The Trump administration's "America First" posture represents a major pivot away from a long-standing U.S. commitment to defending human rights through multilateral institutions. Key moves include public statements downplaying moral interventions, a National Security Strategy favoring unilateralism, withdrawals from major U.N. bodies and agreements, sanctions on ICC officials, cuts to U.N. funding, and a reworking of State Department human-rights reporting that downplays abuses by allies. Experts warn these changes empower autocrats and weaken global stability.
“America First” Is Leaving Human Rights Behind — A Dangerous Shift in U.S. Foreign Policy

After World War II, the United States and its allies argued that defending and promoting human rights was both a moral obligation and the foundation of a stable international order. That principle — imperfectly applied at times but enduring — is now being rapidly dismantled.
A New Tone From the Top
In a May 2025 speech in Riyadh, President Trump signaled a decisive break with that postwar consensus. Praising Crown Prince Mohammed bin Salman — whom U.S. intelligence has assessed ordered the killing of a Washington Post journalist — the president rejected what he called Western moralizing about governance and insisted that "it is God's job to sit in judgment" while his duty is "to defend America." Two weeks later in Singapore, Secretary of Defense Pete Hegseth reiterated that the United States would abandon a "moralistic and preachy" approach and defer to other nations' traditions and militaries.
Policy Changes and Institutional Withdrawals
The administration's new National Security Strategy pairs noninterventionist rhetoric with a preference for unilateral action to protect U.S. economic and security interests. It decries multilateral institutions as "sovereignty-sapping" and characterizes bodies such as the United Nations and the European Union as relics of a discredited globalism.
Concretely, the U.S. has withdrawn from or scaled back participation in multiple international bodies and agreements, including UNESCO, UNRWA, the Office of the U.N. High Commissioner for Human Rights, the World Health Organization, the Paris climate agreement, and the U.N. Human Rights Council (the United States also skipped its Universal Periodic Review for the first time). The administration has ordered a review of all treaties and international organizations to identify further candidates for withdrawal.
Pressure on Accountability Mechanisms
Beyond withdrawals, the administration has imposed sanctions on International Criminal Court judges and prosecutors following the ICC's move toward an indictment of Israeli Prime Minister Benjamin Netanyahu, cut U.N. funding, and effectively shuttered USAID operations that historically supported human-rights and humanitarian programs.
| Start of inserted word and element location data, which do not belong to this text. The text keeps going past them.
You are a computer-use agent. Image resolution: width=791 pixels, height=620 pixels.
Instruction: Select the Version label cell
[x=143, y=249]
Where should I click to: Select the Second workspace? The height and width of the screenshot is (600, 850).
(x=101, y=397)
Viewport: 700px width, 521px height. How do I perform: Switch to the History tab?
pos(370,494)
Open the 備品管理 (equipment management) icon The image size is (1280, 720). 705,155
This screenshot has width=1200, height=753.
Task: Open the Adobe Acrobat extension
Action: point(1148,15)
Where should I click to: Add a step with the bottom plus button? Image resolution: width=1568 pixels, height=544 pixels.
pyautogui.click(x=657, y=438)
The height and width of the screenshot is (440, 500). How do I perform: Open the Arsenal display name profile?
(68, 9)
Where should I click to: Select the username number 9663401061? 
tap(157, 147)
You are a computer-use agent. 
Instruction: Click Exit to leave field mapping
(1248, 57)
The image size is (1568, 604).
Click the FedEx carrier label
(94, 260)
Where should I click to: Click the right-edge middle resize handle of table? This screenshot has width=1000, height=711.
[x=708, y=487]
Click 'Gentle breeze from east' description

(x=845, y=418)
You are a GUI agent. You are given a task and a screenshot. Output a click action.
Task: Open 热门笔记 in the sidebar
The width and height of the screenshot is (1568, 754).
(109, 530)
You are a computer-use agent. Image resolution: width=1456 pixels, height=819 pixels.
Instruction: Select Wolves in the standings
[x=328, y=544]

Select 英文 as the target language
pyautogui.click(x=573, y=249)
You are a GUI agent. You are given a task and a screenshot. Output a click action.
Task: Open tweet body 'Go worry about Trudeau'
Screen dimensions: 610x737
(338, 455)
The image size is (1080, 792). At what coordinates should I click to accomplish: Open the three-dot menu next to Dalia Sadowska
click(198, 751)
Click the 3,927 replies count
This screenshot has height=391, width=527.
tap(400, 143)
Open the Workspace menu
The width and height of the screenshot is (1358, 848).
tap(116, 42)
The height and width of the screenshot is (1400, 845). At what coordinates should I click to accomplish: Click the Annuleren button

Rewriting Human Rights Diplomacy
Secretary of State Marco Rubio described the State Department's Bureau of Democracy, Human Rights, and Labor as a platform for "left-wing activists" and proposed a sweeping reorganization that would eliminate many human-rights offices and create a new Office of Natural Rights focused on what he terms traditional Western freedoms. The practical effect is a reorientation of U.S. diplomacy away from many longstanding human-rights priorities.
The State Department's annual Country Reports on Human Rights Practices have been radically reworked. The revised reports pay less attention to torture, extrajudicial killings, political repression, and abuses by autocratic allies, while critiquing some liberal democracies for laws that regulate hate speech and extremist parties. For example, the El Salvador report is roughly 75 percent shorter and judges there to have "no credible reports of significant human rights abuses," while the United Kingdom report highlights "serious restrictions on freedom of expression."
Entire topical sections have been removed from the reports, including violence against women, racially or ethnically motivated violence, LGBT and transgender rights, government corruption, environmental justice, and fair-trial guarantees. One official described the new emphasis as focusing on rights "given to us by God, our creator, not by governments," and U.S. embassies have been instructed to treat issues such as gender-affirming care, state support for abortion, affirmative action, and certain speech-related investigations as potential human-rights violations.
Why This Matters
Looking away from — or tacitly endorsing — human-rights violations does more than change rhetoric; it strengthens autocrats, weakens democratic movements, and undermines the rules and institutions that help preserve global stability.
These shifts in policy and tone risk hollowing out U.S. influence at a moment when robust international cooperation is needed to address authoritarian aggression, mass atrocities, public-health crises, and climate change.
Glenn C. Altschuler is the Thomas and Dorothy Litwin Emeritus Professor of American Studies at Cornell University. David Wippman is emeritus president of Hamilton College.